◆ DIRECTIONS
Copy the lines below unchanged, from the line containing "pumping [281, 442]" through the line containing "coordinates (186, 529).", both ends included.

◆ RECORDS TO USE

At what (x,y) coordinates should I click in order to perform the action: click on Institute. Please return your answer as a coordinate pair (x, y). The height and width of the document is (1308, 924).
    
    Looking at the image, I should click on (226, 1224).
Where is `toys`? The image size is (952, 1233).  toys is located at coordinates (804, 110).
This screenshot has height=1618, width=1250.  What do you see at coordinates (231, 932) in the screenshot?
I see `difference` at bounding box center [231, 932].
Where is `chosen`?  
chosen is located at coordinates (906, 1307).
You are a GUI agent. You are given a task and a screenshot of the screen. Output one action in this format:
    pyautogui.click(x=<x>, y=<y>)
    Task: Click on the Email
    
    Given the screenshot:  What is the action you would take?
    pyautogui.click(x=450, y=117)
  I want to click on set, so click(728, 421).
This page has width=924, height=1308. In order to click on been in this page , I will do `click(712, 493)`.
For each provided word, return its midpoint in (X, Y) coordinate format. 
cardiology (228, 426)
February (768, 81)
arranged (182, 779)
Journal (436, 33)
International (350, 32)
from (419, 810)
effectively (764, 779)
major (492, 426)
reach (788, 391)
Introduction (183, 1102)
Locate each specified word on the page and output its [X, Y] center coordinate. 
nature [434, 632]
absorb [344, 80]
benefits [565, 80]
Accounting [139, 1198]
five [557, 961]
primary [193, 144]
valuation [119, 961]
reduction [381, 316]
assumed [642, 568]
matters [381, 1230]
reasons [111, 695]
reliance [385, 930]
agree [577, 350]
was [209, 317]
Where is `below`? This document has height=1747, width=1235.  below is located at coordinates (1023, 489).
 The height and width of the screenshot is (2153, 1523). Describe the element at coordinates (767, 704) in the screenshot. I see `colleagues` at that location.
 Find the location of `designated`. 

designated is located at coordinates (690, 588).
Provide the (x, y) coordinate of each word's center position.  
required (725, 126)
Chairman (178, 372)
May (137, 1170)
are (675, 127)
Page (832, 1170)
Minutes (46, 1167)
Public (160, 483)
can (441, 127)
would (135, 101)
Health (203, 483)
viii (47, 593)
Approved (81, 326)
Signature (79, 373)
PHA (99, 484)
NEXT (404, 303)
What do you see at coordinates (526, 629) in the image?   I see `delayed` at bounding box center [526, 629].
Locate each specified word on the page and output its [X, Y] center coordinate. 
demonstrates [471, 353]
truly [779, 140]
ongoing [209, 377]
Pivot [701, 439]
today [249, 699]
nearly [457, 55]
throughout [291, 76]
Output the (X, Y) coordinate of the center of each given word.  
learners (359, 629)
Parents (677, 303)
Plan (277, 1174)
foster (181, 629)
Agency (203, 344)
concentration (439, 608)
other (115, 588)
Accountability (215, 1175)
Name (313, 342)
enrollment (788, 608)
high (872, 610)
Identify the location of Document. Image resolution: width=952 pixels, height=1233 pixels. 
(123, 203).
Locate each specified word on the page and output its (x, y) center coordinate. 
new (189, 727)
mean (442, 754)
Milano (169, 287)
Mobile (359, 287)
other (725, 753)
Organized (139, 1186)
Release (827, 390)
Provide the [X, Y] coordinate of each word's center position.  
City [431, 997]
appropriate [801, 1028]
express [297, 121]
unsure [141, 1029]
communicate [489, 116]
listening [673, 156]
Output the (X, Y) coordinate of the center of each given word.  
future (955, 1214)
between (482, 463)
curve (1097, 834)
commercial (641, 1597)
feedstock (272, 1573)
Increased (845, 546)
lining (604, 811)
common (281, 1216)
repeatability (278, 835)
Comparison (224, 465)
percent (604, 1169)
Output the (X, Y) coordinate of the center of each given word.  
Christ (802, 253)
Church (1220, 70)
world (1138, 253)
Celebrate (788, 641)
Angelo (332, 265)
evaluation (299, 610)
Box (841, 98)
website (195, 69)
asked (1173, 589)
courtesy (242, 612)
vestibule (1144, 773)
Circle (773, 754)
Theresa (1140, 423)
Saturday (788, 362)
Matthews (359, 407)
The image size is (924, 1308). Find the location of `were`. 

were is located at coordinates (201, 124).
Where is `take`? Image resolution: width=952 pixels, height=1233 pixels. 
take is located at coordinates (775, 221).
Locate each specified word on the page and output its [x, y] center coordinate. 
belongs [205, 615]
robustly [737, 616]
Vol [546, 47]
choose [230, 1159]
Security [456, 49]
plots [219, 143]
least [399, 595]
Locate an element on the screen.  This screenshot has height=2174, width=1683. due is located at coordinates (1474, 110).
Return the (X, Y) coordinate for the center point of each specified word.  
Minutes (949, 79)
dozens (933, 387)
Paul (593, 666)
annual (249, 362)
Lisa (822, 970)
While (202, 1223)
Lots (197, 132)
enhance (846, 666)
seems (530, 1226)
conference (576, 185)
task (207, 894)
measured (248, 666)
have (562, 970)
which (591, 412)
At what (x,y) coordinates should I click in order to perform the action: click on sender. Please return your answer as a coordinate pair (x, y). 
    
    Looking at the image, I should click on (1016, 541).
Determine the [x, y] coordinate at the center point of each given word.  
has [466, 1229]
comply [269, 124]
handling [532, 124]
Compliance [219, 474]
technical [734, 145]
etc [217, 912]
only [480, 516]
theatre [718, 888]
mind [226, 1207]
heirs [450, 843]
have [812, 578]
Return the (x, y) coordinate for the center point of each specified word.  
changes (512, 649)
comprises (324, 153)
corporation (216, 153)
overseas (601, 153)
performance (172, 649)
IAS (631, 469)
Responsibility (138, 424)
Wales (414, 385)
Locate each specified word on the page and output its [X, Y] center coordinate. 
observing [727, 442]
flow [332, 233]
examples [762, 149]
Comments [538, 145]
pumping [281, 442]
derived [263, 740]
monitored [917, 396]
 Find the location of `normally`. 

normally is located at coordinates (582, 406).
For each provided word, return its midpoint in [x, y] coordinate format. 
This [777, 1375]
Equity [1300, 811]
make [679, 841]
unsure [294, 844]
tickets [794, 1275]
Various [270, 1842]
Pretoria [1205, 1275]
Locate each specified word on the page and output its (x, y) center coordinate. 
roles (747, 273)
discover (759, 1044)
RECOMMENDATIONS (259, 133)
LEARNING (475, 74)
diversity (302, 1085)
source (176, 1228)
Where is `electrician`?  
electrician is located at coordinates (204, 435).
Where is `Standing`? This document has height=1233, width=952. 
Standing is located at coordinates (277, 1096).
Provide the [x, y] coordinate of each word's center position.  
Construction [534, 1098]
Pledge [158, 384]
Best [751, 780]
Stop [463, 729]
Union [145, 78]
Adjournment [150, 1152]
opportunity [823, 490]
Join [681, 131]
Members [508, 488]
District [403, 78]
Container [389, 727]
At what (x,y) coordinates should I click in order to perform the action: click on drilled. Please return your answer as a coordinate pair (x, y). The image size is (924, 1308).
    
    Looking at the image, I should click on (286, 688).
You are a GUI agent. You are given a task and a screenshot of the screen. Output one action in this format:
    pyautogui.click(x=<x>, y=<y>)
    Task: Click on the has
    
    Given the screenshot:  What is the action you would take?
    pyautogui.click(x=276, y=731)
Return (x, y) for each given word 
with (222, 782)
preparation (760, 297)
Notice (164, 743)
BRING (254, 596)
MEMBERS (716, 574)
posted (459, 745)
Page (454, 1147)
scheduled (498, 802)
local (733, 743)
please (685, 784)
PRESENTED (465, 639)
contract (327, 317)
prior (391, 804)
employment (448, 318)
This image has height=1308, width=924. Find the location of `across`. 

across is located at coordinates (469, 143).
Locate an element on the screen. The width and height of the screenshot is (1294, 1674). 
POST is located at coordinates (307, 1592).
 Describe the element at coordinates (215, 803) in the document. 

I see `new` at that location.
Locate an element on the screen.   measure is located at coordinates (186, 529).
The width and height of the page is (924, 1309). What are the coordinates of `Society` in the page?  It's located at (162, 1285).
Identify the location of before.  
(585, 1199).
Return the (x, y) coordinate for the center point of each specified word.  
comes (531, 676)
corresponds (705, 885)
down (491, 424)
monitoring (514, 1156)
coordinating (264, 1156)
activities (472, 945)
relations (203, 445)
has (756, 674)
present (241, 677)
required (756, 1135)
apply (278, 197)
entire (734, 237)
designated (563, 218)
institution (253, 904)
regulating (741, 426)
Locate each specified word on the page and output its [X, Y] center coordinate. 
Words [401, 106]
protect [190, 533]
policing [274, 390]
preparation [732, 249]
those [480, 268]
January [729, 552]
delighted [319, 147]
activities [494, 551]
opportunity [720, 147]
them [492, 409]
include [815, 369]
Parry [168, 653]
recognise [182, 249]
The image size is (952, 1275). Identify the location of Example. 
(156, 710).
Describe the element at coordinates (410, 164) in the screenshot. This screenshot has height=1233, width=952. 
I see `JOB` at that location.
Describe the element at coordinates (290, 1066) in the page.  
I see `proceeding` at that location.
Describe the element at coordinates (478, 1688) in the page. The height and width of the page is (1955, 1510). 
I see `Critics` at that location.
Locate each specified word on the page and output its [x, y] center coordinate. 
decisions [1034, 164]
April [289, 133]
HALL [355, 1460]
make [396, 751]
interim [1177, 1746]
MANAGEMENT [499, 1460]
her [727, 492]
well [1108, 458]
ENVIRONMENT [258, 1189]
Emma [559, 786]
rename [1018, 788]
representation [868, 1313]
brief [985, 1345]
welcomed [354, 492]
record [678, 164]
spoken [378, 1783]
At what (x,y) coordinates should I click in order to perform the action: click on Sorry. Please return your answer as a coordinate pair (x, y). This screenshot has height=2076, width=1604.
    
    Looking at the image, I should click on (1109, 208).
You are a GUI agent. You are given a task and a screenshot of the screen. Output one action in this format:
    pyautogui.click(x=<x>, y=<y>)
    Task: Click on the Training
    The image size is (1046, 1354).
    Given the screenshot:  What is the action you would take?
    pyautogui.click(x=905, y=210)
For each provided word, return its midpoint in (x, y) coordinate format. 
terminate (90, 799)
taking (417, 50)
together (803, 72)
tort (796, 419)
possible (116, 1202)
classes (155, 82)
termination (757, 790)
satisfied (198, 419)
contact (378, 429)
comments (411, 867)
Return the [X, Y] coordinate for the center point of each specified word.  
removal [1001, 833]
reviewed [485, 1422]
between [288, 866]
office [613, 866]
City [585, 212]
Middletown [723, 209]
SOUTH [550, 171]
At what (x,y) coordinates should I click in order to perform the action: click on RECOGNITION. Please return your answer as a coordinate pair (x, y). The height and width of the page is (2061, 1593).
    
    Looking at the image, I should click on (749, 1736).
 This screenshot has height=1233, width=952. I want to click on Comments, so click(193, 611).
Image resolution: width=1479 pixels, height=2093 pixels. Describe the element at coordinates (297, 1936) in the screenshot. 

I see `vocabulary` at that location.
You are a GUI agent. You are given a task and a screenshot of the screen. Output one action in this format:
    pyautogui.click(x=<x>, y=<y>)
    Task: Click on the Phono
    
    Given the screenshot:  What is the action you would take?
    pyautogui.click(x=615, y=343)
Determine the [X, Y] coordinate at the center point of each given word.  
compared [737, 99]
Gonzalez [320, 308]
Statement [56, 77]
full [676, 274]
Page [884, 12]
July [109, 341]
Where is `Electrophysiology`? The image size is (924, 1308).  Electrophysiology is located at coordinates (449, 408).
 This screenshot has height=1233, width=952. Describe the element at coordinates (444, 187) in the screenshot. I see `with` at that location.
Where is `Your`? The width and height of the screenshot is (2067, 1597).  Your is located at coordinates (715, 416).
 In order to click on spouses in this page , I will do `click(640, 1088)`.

◆ TASK ANSWER
pumping [281, 442]
derived [263, 740]
monitored [917, 396]
 Find the location of `normally`. 

normally is located at coordinates (582, 406).
For each provided word, return its midpoint in [x, y] coordinate format. 
This [777, 1375]
Equity [1300, 811]
make [679, 841]
unsure [294, 844]
tickets [794, 1275]
Various [270, 1842]
Pretoria [1205, 1275]
Locate each specified word on the page and output its (x, y) center coordinate. 
roles (747, 273)
discover (759, 1044)
RECOMMENDATIONS (259, 133)
LEARNING (475, 74)
diversity (302, 1085)
source (176, 1228)
Where is `electrician`?  
electrician is located at coordinates (204, 435).
Where is `Standing`? This document has height=1233, width=952. 
Standing is located at coordinates (277, 1096).
Provide the [x, y] coordinate of each word's center position.  
Construction [534, 1098]
Pledge [158, 384]
Best [751, 780]
Stop [463, 729]
Union [145, 78]
Adjournment [150, 1152]
opportunity [823, 490]
Join [681, 131]
Members [508, 488]
District [403, 78]
Container [389, 727]
At what (x,y) coordinates should I click in order to perform the action: click on drilled. Please return your answer as a coordinate pair (x, y). The image size is (924, 1308).
    
    Looking at the image, I should click on (286, 688).
You are a GUI agent. You are given a task and a screenshot of the screen. Output one action in this format:
    pyautogui.click(x=<x>, y=<y>)
    Task: Click on the has
    
    Given the screenshot:  What is the action you would take?
    pyautogui.click(x=276, y=731)
Return (x, y) for each given word 
with (222, 782)
preparation (760, 297)
Notice (164, 743)
BRING (254, 596)
MEMBERS (716, 574)
posted (459, 745)
Page (454, 1147)
scheduled (498, 802)
local (733, 743)
please (685, 784)
PRESENTED (465, 639)
contract (327, 317)
prior (391, 804)
employment (448, 318)
This image has height=1308, width=924. Find the location of `across`. 

across is located at coordinates (469, 143).
Locate an element on the screen. The width and height of the screenshot is (1294, 1674). 
POST is located at coordinates (307, 1592).
 Describe the element at coordinates (215, 803) in the document. 

I see `new` at that location.
Locate an element on the screen.   measure is located at coordinates (186, 529).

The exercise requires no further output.